**Work to be completed:**
Convert the stretch from the line that contains "You are a GUI" through the line that contains "Action: pos(738,86)", both included, into a JSON list of strings with one string per line and blank lines omitted. Leave the pictures out of the result.

**Supplied material:**
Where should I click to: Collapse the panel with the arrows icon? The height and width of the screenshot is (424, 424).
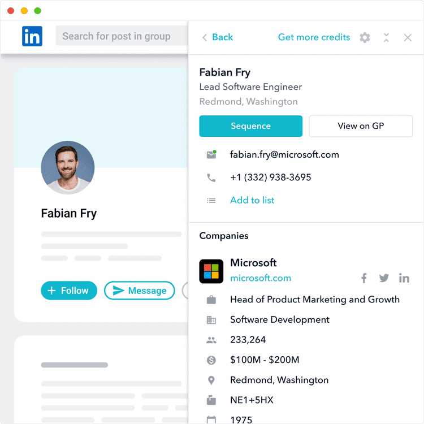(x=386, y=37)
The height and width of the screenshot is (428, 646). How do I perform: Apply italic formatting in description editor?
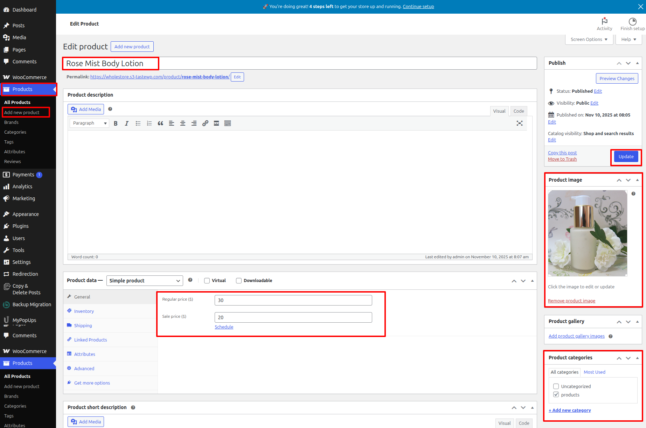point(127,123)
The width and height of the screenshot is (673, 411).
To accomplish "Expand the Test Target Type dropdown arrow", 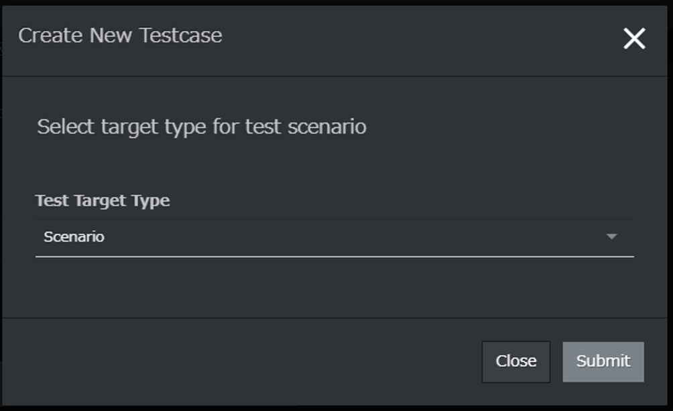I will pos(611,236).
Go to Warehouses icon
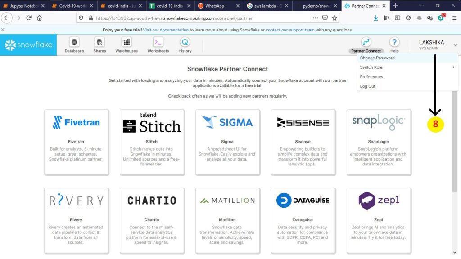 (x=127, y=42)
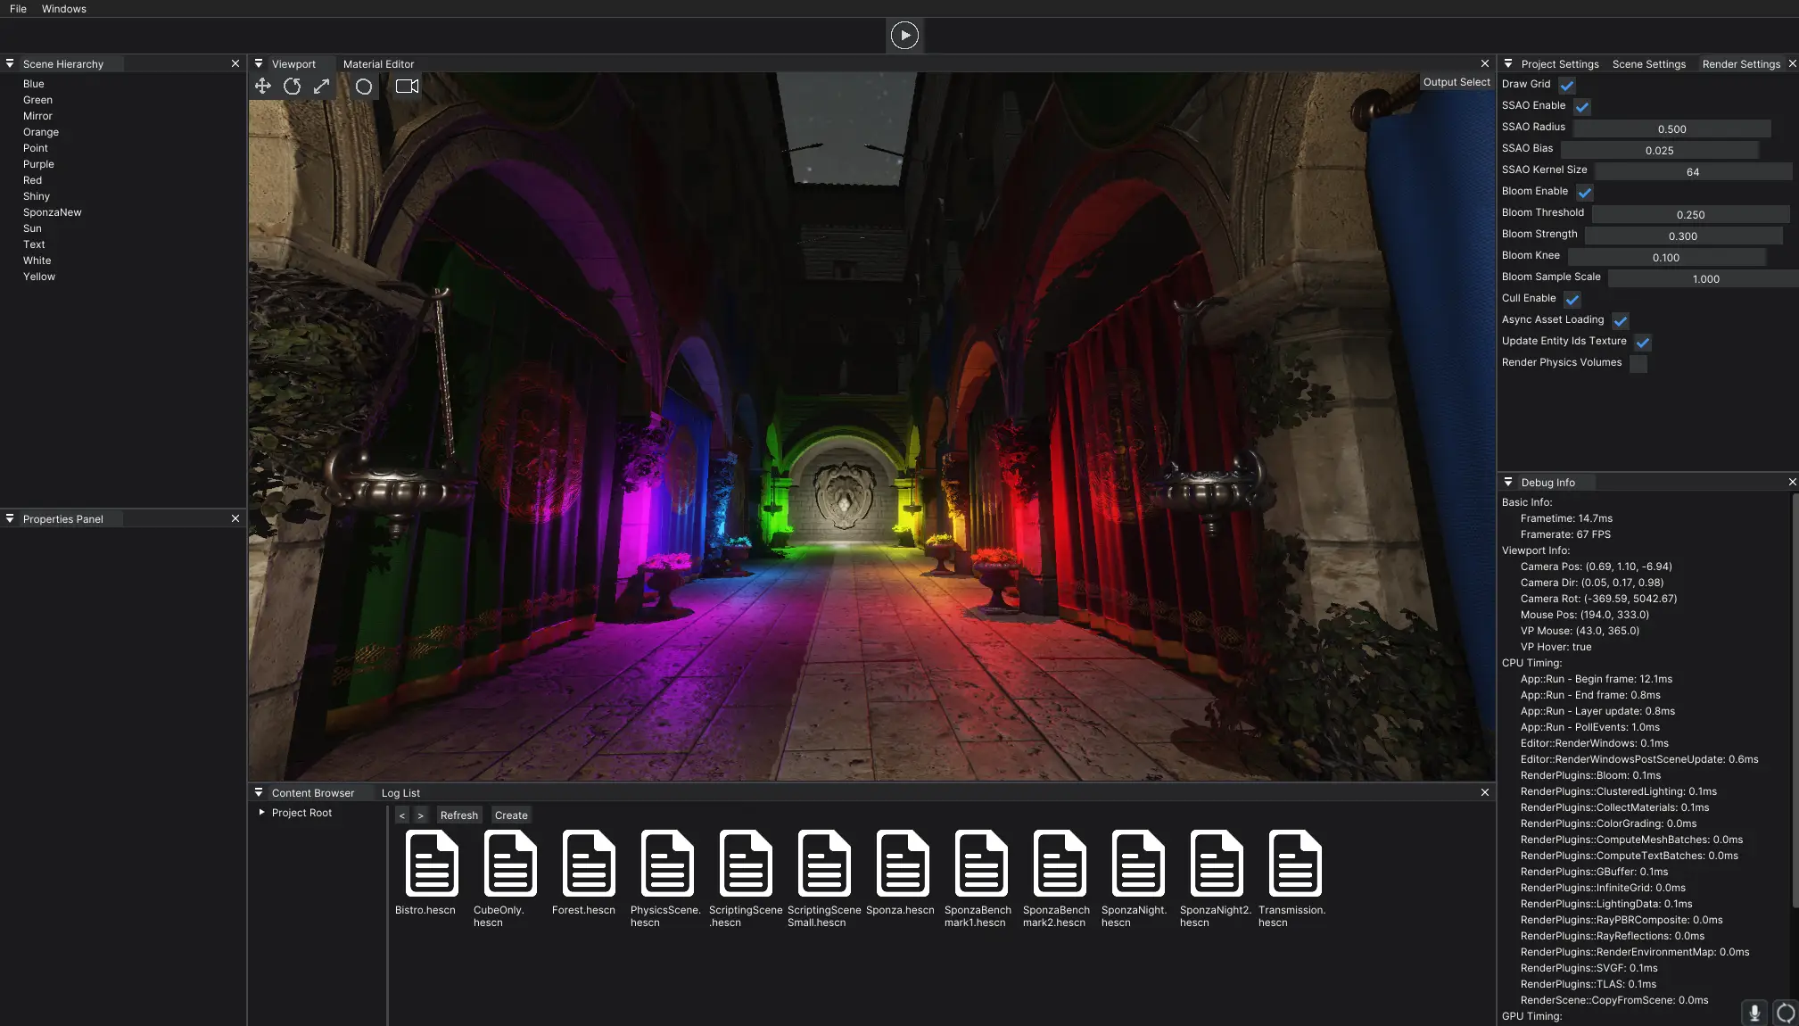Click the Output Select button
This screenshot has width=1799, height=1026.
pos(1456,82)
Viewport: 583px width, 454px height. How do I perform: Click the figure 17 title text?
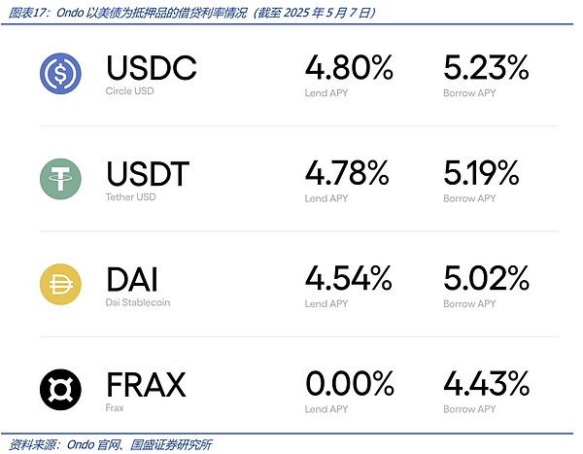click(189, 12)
==
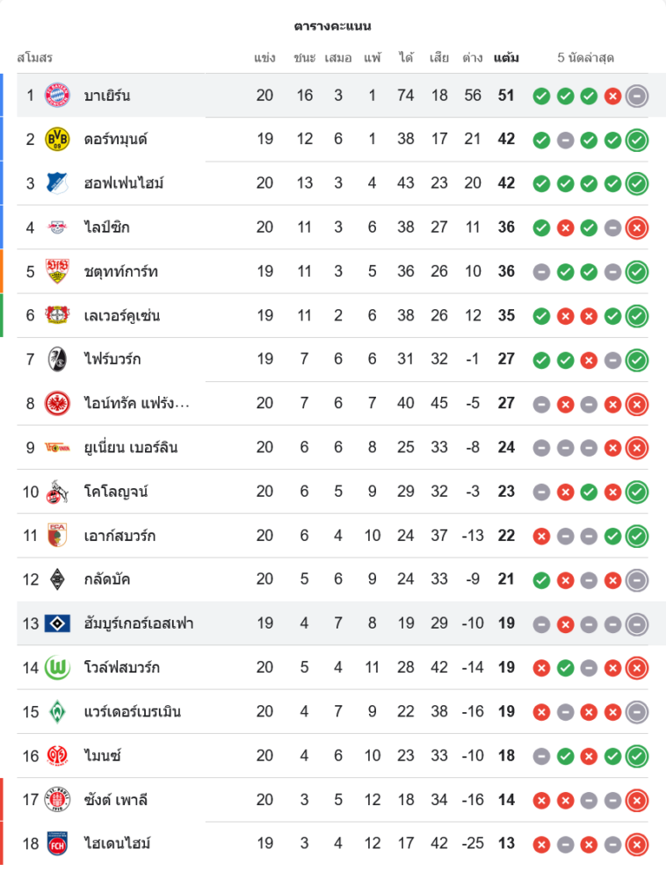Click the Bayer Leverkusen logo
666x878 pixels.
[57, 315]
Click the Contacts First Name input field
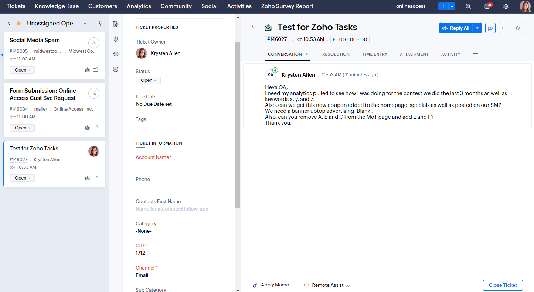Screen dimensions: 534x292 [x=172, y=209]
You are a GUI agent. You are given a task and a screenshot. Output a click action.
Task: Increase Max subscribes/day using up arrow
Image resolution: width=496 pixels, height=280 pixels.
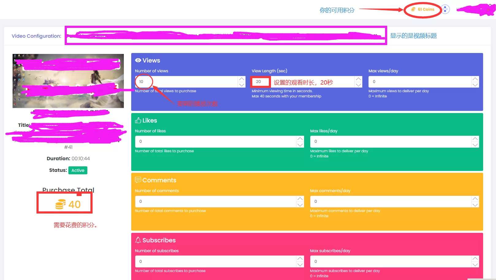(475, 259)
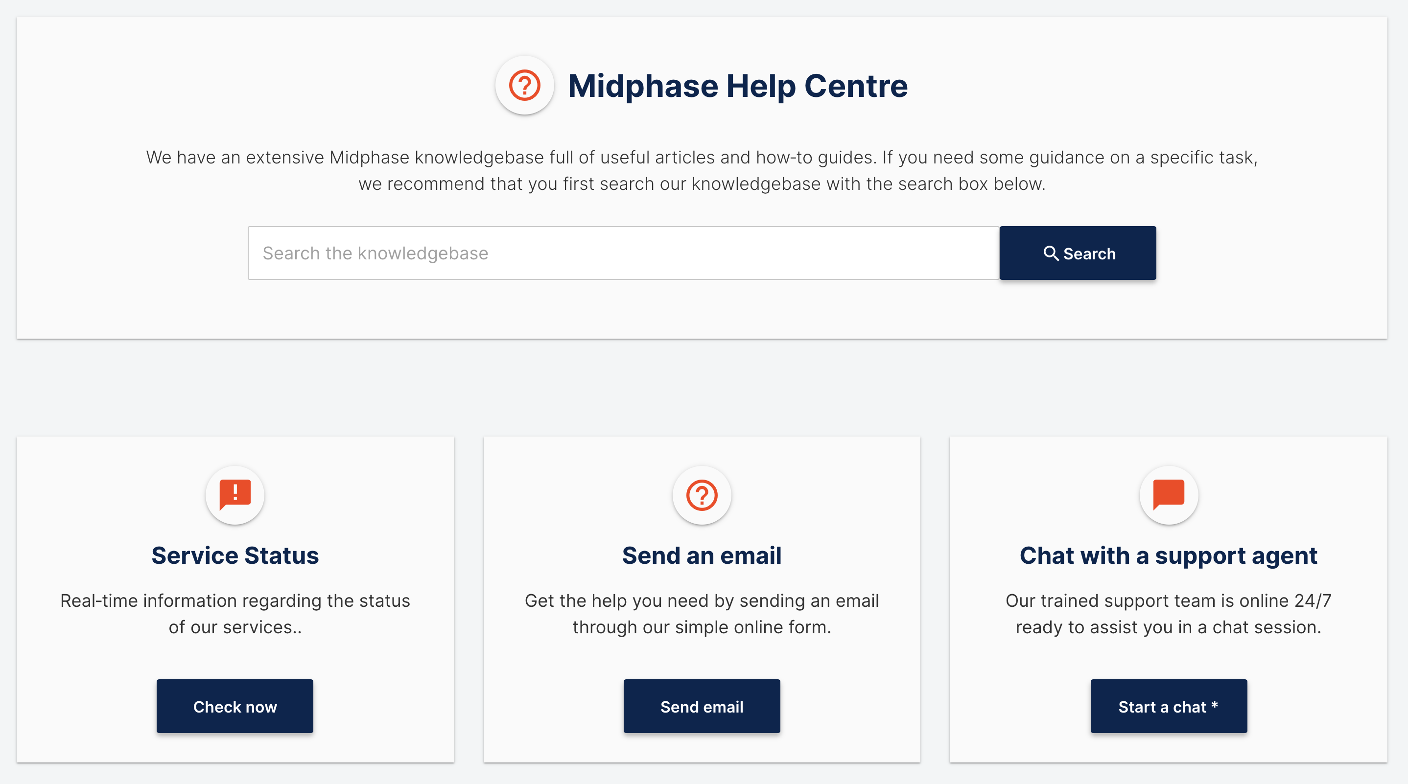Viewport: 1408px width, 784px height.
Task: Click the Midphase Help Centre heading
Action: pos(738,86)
* * *
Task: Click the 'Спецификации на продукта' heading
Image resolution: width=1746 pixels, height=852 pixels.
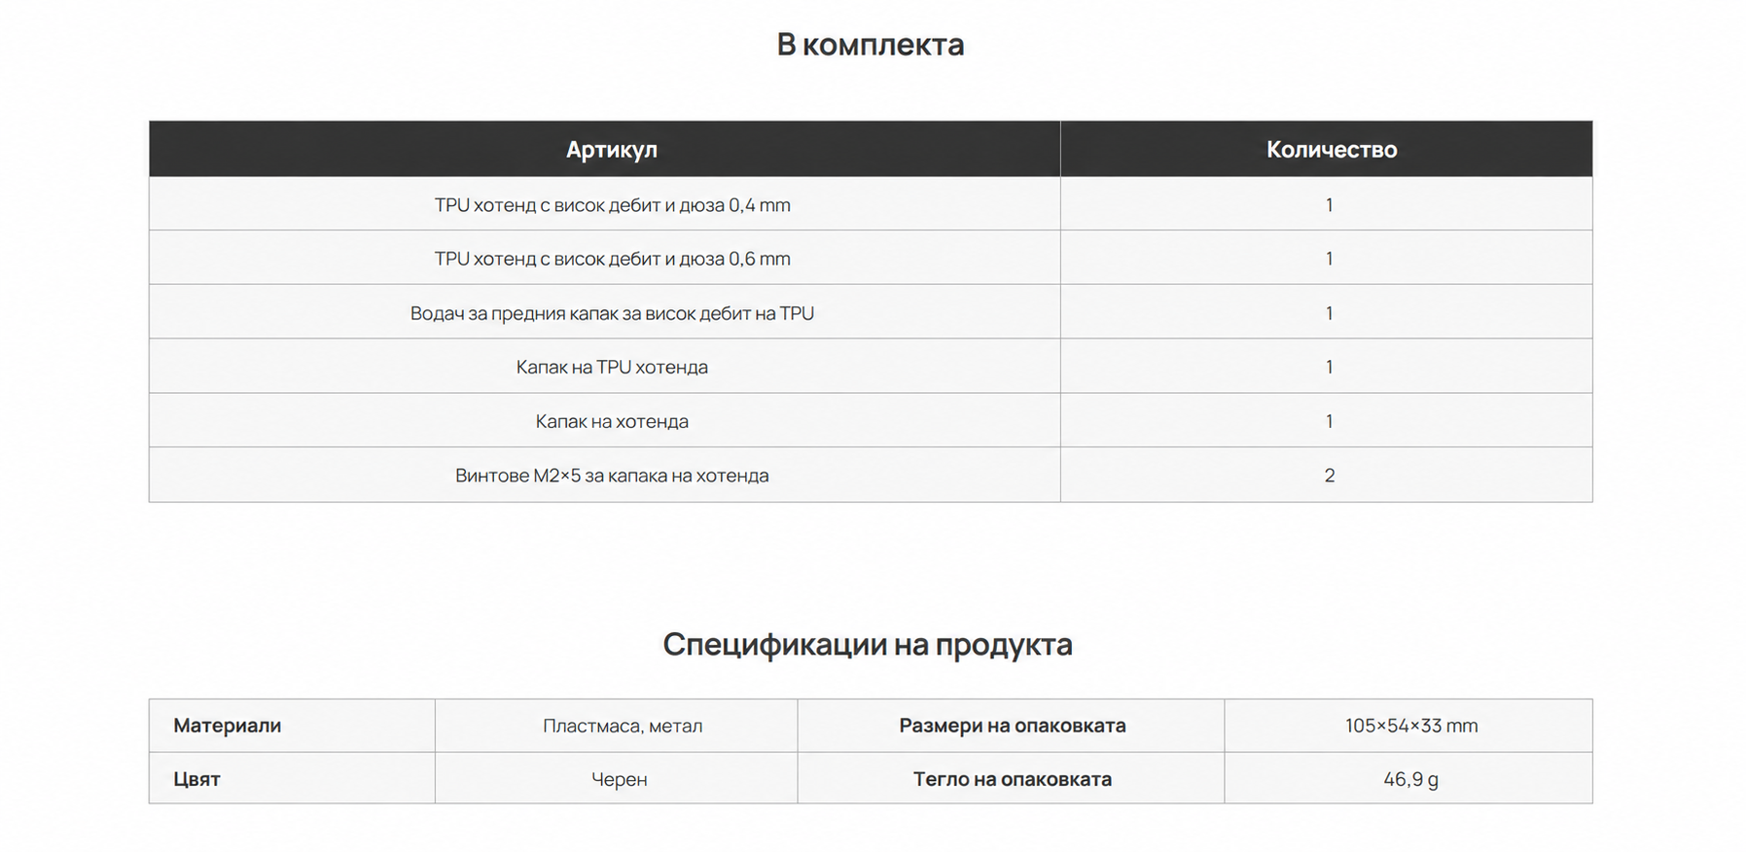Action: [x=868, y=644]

**Task solution:**
[
  "You are a GUI agent. You are given a task and a screenshot. Output a click action.",
  "Task: Increase Max subscribes/day using up arrow",
  "Image resolution: width=496 pixels, height=280 pixels.",
  "(475, 259)",
  "Viewport: 1408px width, 784px height.",
  "Task: Click the Midphase Help Centre heading",
  "Action: pos(738,86)"
]